People suffering from the Usher Syndrome usually are born deaf or hard of hearing. Some people lose their hearing only at a later stage in life. Thanks to the screening of the hearing with new-born babies and DNA tests, deafness or loss of hearing can be discovered at an early stage already. In case of deafness and seriously bad hearing balance problems may occur, which will make learning to walk or to ride a bike take longer for children. As the eyesight increasingly deteriorates, lip reading in support of understanding of speech can become increasingly complicated and even impossible eventually.
The hearing system consists of three elements, which together enable us to hear sounds. The external part of the ear (the auricle), the middle ear and the inner ear receive vibrations and convert these into signals that the auditory nerve transfers to the brains. The brains recognise these signals as sound.
Being able to hear means hearing many thousands of different sounds and tones. People do not just hear a sound. We observe a combination of various frequencies (pitches) and the various sound pressure levels of these tones.
Deafness and being hard of hearing includes various levels.
There are six levels of loss of hearing, varying from slight loss of hearing to complete deafness.
‘Deaf’ is a broad concept. Sometimes a person is called ‘deaf’ when he or she does not correctly hear one word in a conversation. Someone wearing hearing aids who can correctly hear speech is also often called deaf or considers him/herself as being deaf. And someone who can hear almost nothing can also be called deaf.

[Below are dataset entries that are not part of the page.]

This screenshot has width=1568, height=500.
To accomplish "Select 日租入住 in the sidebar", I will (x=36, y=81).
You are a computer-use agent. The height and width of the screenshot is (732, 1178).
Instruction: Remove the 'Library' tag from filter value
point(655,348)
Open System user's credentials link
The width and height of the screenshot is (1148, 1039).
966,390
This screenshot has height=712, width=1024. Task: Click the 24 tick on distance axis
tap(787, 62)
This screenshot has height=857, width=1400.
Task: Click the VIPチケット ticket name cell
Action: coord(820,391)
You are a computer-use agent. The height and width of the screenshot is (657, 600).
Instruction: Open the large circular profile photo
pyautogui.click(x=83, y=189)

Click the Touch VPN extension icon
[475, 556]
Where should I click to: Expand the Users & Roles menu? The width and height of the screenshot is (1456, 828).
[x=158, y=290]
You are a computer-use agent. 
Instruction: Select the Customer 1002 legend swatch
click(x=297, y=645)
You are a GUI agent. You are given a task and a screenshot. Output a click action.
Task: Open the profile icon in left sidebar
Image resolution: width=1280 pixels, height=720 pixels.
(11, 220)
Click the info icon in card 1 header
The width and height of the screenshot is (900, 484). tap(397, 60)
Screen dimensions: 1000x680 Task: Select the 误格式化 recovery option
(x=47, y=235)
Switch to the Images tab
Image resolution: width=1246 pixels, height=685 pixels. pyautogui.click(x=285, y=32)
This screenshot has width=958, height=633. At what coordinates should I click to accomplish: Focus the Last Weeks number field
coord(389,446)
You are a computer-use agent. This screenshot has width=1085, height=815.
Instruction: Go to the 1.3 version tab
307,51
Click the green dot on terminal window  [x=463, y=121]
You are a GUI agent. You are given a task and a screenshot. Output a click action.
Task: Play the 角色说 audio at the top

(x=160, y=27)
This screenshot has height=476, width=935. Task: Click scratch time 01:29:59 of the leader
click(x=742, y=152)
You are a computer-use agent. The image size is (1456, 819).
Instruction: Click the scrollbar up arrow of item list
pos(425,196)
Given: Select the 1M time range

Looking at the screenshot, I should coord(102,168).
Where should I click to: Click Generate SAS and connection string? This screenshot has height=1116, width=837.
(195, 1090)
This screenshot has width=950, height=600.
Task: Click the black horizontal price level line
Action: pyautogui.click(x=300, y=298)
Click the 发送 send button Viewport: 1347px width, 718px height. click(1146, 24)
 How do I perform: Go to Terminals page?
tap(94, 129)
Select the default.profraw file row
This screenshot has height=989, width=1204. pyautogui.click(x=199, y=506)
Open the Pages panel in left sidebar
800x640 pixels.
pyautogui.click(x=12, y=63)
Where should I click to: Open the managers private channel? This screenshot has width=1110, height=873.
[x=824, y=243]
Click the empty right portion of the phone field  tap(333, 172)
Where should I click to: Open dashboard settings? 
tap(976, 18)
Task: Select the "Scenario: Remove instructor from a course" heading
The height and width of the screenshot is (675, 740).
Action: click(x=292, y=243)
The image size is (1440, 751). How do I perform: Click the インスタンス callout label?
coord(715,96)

Children diagnosed for Usher Syndrome who were born hard of hearing or whose hearing deteriorated during childhood or at adult age, have a (progressive) perceptive loss of hearing. The low sound frequencies are heard better than the high sound frequencies.
In order to be able to make the diagnosis for Usher Syndrome, you or your child will have to undergo various hearing tests. After having received the diagnosis for Usher, you or your child will regularly have to go to an audiologist in the Audiological Centre for optimum revalidation of hearing for the whole of life.
The various hearing tests give a good indication of the development of the loss of hearing.
Early intervention of hearing revalidation is crucial. A child that was born deaf or hard of hearing will, with hearing aids and if necessary with the help of sign language, be able to learn the spoken language and fully develop this. Wearing hearing aids or cochlear implants also contributes to the stimulation of the auditory nerve, so that this will optimally keep functioning. As the eyesight deteriorates, more accurately setting of the hearing aids and CIs will become increasingly important.
Not hearing well often makes it difficult to come into contact with other people. You do not always understand the other and this makes you insecure. In a poorly lit room it is really difficult to read the lips or see the signs of the other person. Still there are very many (innovative) solutions and aids that can make communication easier. There are communication techniques, useful apps and we give tips and tricks.
At this moment there is no effective treatment for Usher Syndrome yet. A DNA test can discover changes in the genes (mutations). Various research institutes all over the world are very busy finding a solution for Usher Syndrome.
Also investigations and studies are conducted in the world that do not specifically offer a solution for people suffering from Usher Syndrome, but that may be of significance for them in the future.
- Also protect your ears against prolonged and loud noise
- Daily wear hearing aids and/or cochlear implants in order to keep stimulating the auditory nerve
- Ensure the very best and optimum hearing rehabilitation to make sure that although your eyesight is deteriorating, you can still get as much as possible information from what is going on around you.
- Be aware of the negative (temporary) side-effects of some medicines on hearing, tinnitus and hyperacusis.